Upon discharge, it is important to educate the mother of the need to keep the home environment free from hazards and to ensure that the child’s safety is given a high priority. Making a follow-up appointment with the out-patient clinic for the wound dressing should be completed and the schedule should be communicated to the mother. Other information relating to the medications and signs of infections such as fever, rashes, or exudates should be given to the mother. This should also give room for the mother to ask questions and be clarified so the nurse can be assured that the information delivered are well understood. According to Tallon et al. (2015), caring for a child in the context of the family results in improved outcome for both the child and family.

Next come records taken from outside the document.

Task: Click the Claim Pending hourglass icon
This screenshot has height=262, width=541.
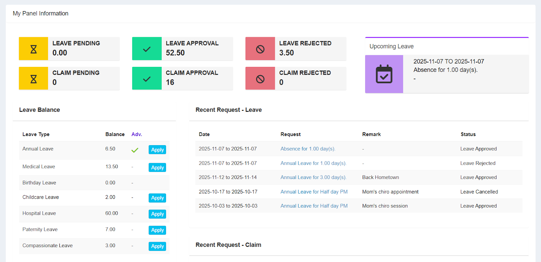Action: [33, 79]
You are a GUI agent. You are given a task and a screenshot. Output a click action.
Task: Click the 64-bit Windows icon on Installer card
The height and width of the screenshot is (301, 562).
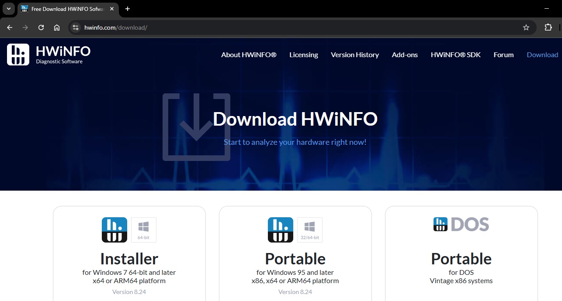point(143,229)
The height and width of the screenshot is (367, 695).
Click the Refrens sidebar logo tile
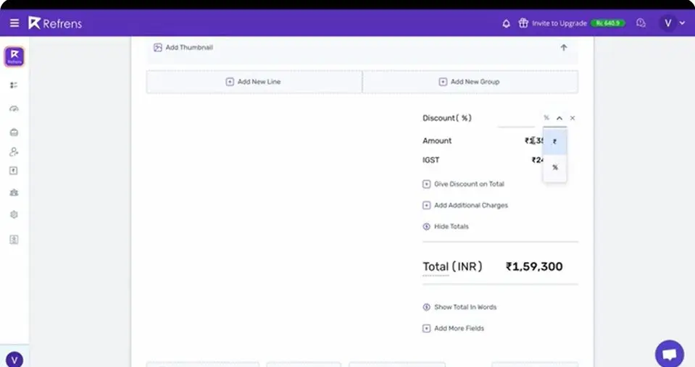coord(14,56)
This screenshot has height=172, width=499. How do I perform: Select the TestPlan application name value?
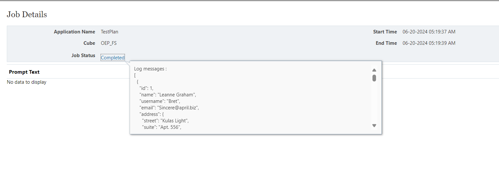(x=110, y=32)
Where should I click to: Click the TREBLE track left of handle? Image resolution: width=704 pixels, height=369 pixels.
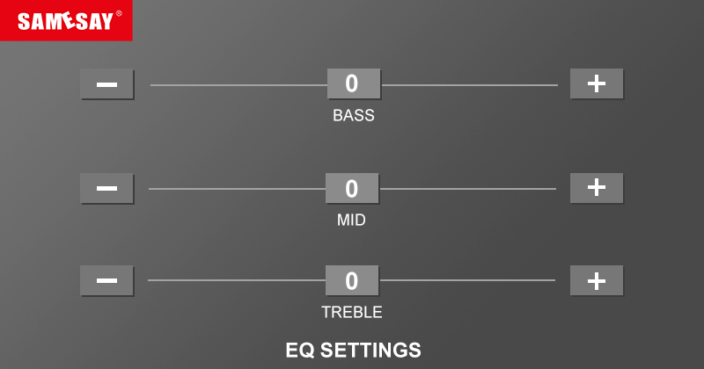(236, 280)
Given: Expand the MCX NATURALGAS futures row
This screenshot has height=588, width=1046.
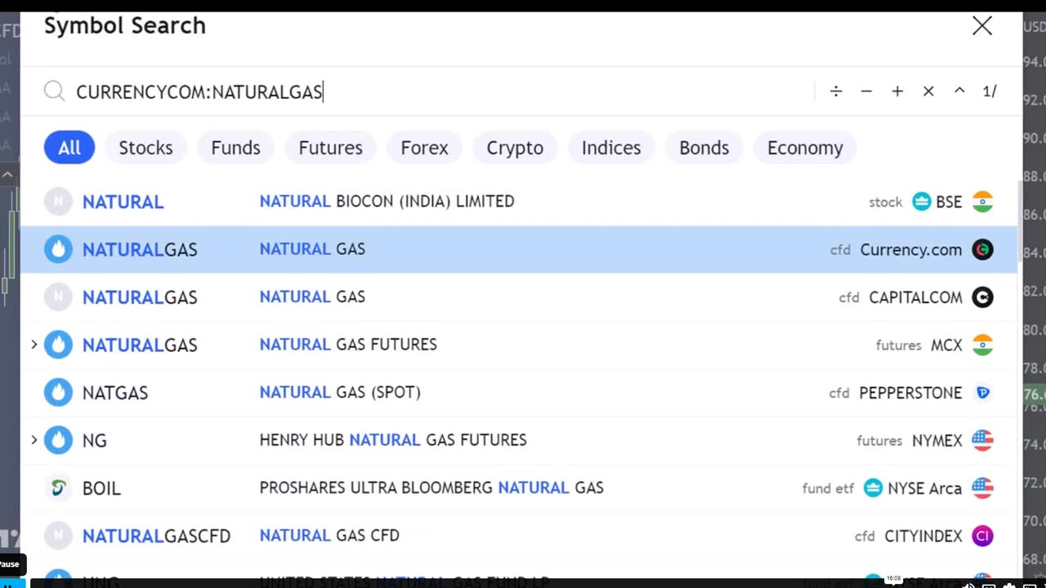Looking at the screenshot, I should click(x=34, y=345).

This model of care has at its core the principles of respect for the child and family, communicating and educating the family, encouraging the participation of the family in the care of the child, and obtaining consent from the child and parent (Glasper et al., 2015).
Conclusion
Caring for a child with burns comprises a wide range of nursing skills that are employed not just to focus on the recovery of the child, but on the overall well-being of the child and the family. It involves the nurses’ ability to assess and identify the actual and potential needs of the child in order to set and prioritise a plan of care to meet these goals and support the child in achieving the expected developmental milestones. Furthermore, it takes into account the importance of Child and family centred care and to understand that the child’s family forms a core source of support. It is also pertinent to note that prolonged hospitalisation can have an adverse effect on a child’s developmental mile stones and as such, creating an environment to support the child’s daily function is necessary to achieving the desired positive health outcome.